Problem to work on: Whenever the word "input" appears in a line of the data below, copy that line.

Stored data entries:
================================
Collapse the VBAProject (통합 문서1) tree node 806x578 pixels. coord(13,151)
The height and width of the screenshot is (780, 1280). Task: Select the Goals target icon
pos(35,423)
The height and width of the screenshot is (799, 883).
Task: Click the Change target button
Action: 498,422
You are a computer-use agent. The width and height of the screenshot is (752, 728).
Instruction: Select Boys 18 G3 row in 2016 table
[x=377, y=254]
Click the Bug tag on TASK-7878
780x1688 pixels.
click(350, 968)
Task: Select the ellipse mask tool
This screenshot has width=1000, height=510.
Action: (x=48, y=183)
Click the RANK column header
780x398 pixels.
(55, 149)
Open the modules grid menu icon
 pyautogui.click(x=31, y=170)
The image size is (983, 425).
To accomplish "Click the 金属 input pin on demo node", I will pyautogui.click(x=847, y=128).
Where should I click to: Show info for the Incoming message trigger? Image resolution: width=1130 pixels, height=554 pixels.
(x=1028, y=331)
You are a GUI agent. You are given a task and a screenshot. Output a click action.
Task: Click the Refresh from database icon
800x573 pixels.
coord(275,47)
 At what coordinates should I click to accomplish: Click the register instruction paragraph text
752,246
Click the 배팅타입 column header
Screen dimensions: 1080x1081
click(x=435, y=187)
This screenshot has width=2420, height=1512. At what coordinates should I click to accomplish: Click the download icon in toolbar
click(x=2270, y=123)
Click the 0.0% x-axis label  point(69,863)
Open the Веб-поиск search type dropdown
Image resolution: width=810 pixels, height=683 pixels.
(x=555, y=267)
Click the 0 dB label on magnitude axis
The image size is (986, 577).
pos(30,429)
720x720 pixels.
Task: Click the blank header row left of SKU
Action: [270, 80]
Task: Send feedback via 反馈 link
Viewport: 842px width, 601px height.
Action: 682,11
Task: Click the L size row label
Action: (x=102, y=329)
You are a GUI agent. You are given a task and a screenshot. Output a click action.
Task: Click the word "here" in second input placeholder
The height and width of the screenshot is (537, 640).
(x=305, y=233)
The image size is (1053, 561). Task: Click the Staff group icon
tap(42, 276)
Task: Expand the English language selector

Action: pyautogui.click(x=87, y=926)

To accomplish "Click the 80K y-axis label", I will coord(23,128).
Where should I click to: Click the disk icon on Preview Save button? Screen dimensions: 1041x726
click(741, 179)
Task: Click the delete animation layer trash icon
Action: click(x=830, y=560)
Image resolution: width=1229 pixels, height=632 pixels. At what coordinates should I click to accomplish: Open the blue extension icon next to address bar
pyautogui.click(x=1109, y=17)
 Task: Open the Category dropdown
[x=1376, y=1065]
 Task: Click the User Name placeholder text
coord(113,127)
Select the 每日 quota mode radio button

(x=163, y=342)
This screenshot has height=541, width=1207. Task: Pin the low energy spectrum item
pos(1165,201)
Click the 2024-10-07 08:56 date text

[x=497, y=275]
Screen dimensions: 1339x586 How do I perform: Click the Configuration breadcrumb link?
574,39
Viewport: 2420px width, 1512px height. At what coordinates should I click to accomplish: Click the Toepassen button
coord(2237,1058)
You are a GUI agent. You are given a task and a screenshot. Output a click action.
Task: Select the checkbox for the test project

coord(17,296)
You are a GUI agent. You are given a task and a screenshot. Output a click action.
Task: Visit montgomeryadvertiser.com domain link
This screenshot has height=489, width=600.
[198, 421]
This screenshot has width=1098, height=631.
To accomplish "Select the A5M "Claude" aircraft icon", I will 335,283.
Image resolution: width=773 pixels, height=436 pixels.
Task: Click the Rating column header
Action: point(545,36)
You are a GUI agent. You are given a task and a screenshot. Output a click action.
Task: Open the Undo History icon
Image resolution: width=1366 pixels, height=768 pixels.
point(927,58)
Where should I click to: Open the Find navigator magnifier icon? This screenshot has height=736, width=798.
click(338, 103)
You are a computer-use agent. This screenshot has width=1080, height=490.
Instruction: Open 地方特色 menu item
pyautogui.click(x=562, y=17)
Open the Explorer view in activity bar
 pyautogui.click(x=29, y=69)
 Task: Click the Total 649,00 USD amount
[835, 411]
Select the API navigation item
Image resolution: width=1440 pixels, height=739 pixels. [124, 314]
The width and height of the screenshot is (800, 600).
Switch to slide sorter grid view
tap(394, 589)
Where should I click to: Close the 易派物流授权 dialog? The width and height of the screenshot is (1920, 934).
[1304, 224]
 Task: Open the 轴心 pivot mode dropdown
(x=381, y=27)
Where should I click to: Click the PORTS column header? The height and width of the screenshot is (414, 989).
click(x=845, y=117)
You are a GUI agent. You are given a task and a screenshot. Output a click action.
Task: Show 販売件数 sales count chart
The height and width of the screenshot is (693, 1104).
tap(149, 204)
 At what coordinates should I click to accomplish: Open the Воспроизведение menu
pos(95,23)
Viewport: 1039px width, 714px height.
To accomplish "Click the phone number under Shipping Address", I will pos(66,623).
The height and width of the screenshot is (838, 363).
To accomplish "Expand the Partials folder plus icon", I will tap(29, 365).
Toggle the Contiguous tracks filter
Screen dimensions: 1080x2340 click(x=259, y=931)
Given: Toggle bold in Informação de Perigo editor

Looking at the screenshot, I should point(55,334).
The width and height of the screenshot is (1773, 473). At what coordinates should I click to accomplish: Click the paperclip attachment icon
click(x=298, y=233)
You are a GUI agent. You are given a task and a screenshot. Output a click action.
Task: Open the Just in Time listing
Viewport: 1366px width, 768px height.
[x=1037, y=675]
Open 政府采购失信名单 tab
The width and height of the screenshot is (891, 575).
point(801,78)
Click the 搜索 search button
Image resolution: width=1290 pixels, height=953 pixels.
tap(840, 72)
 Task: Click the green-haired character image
================================
Task answer:
To accomplish "Click the 金属 input pin on demo node", I will pyautogui.click(x=847, y=128).
Task: Click the word "here" in second input placeholder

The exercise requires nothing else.